# Best peptide stack ?



## Craig660

Has anyone every managed to get close to steroid like growth with a combination of peptides ?

If so what was the stack, protocol, diet etc ?


----------



## zak1990

Ive used ghrp6 and cjc1295 w/d.

And its great But no were near the same as a cycle terms of mass gains


----------



## Rick89

I havent used any peptides or anything yet but I would think the only thing that would produce any decent mass gains would be slin with gh, but im no expert


----------



## Craig660

There is a few guys on here with a real knowledge of peps, hoping they can advise me on the best stack they have run and the protocol


----------



## Craig660

Yep I am not expecting steroid like gains, but just asking for what the best combo of peptides use was.
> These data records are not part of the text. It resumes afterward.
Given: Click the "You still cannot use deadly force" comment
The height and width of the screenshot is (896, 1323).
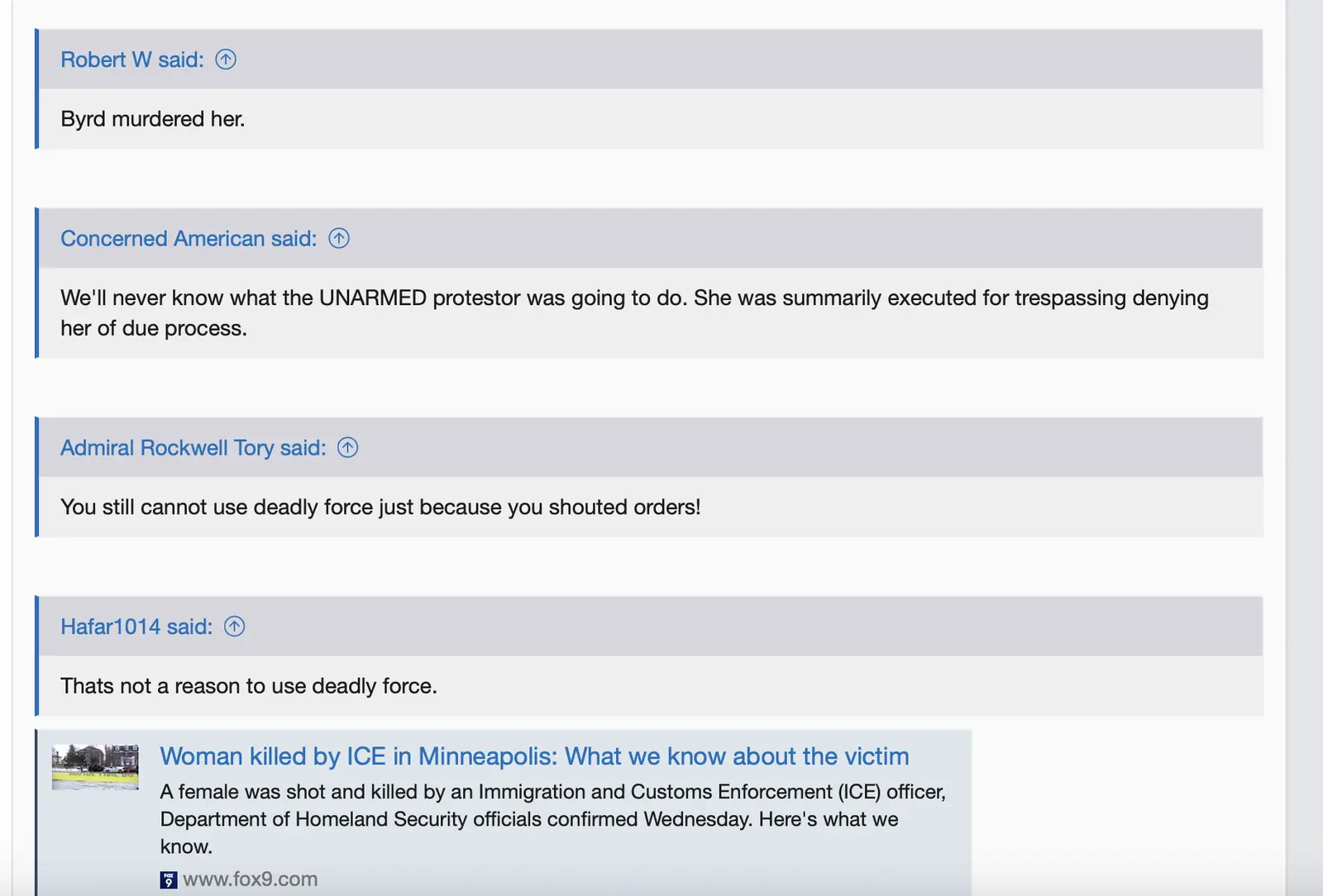Looking at the screenshot, I should pyautogui.click(x=380, y=507).
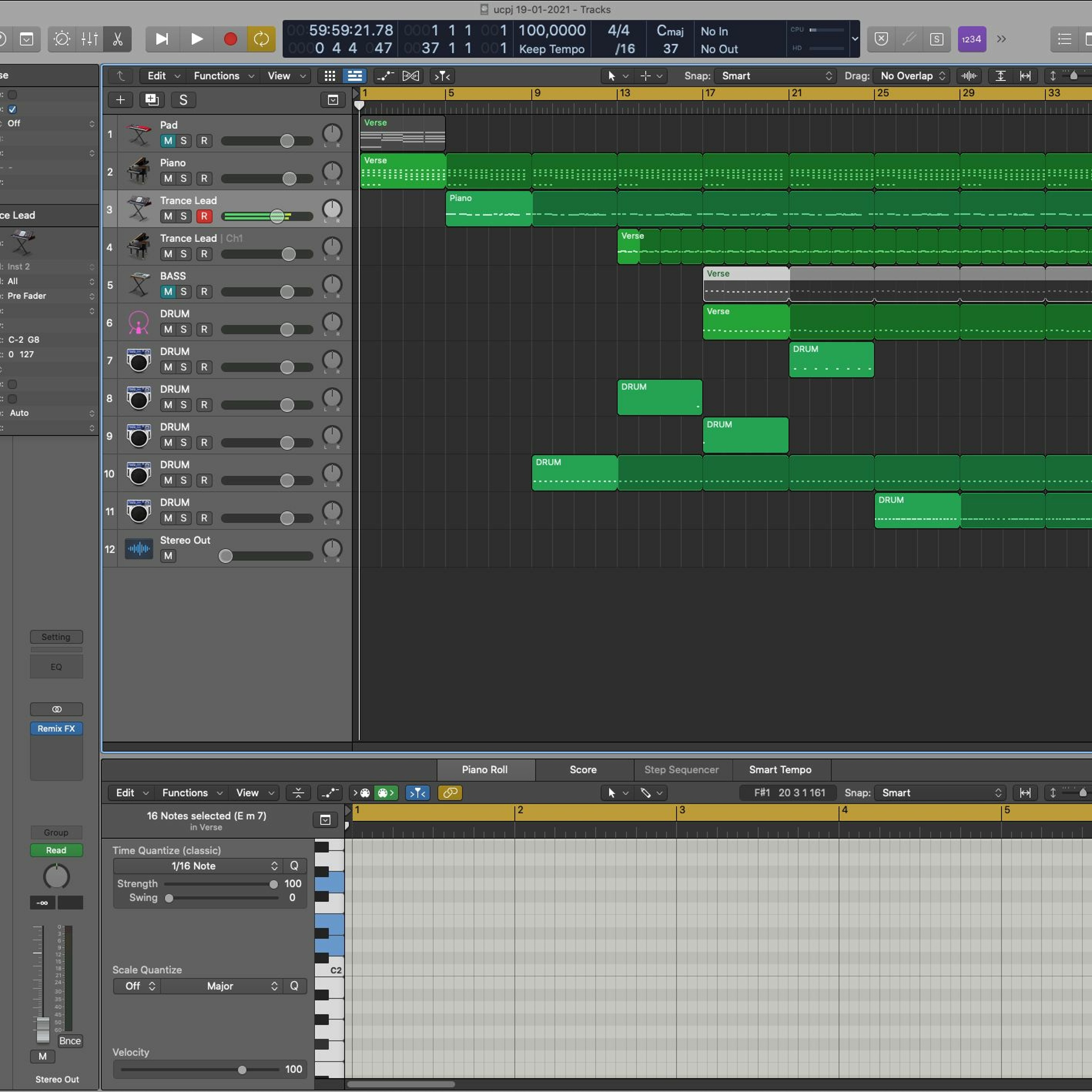The width and height of the screenshot is (1092, 1092).
Task: Click the Remix FX plugin slot
Action: (56, 729)
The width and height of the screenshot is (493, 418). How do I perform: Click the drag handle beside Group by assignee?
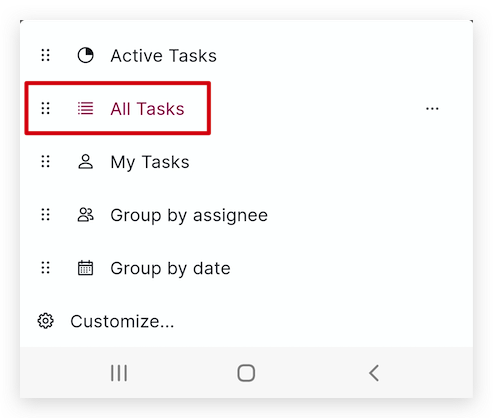coord(46,215)
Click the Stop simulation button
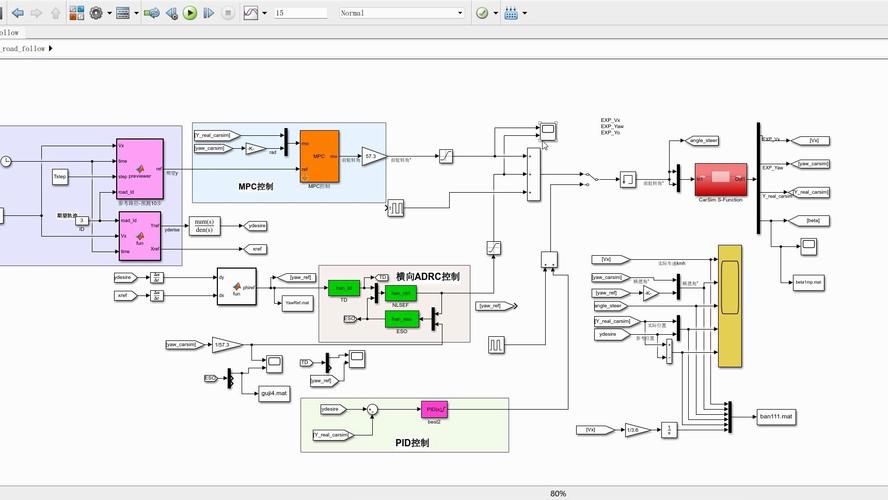The height and width of the screenshot is (500, 888). pos(226,13)
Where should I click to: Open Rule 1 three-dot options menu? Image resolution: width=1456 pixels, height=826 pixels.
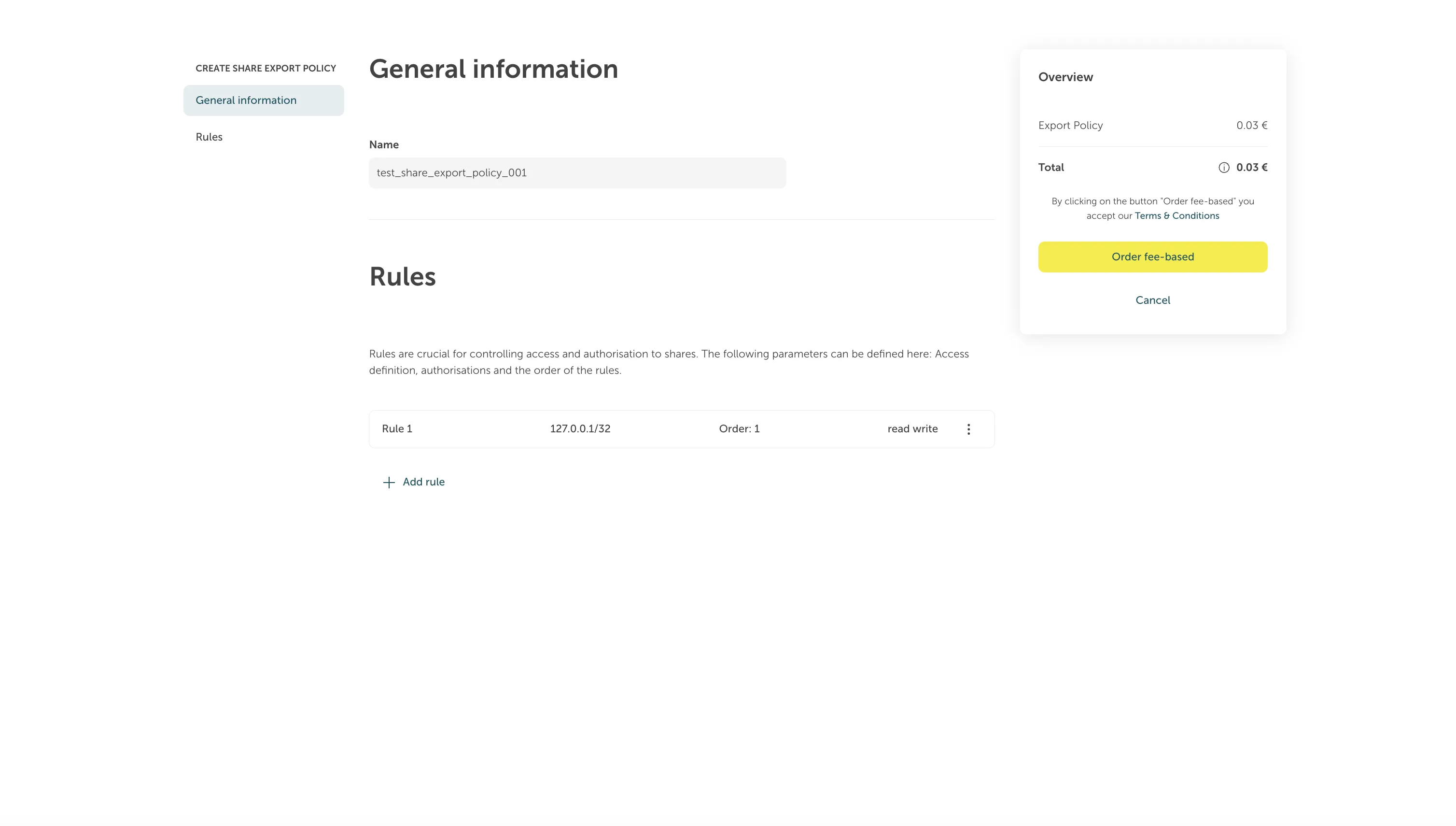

I know nothing will ever beat a test, teen and mast cycle


----------



## thoon

Slin and GH together ?


----------



## Sharpiedj

I would say insulin growth & t3


----------



## Mr ziggle

On ghrp 6 and grf 1-29 at moment. Bugger me it's a long 30mins after shot till eating. I spent 15mins of it stood infront of the fridge just looking yesterday.


----------



## Hendrix

Was looking at using Southern research for peps, but noticed Propeptites have a big sale at the moment. Anyone using Propeptites? Has anyone used both peps, much difference?


----------



## 3752

It all depends on what peptides you are talking about?

Insulin is a peptide and is the most anabolic one out there combine this with GH or GHRP/GHRH stack 3-5 times per day and you will definatly grow (providing diet is providing enough cals) obviously Insulin comes with its side effects one being death is abused.....because insulin is used so much many forget the damage it can do this is why I do not use much of it myself........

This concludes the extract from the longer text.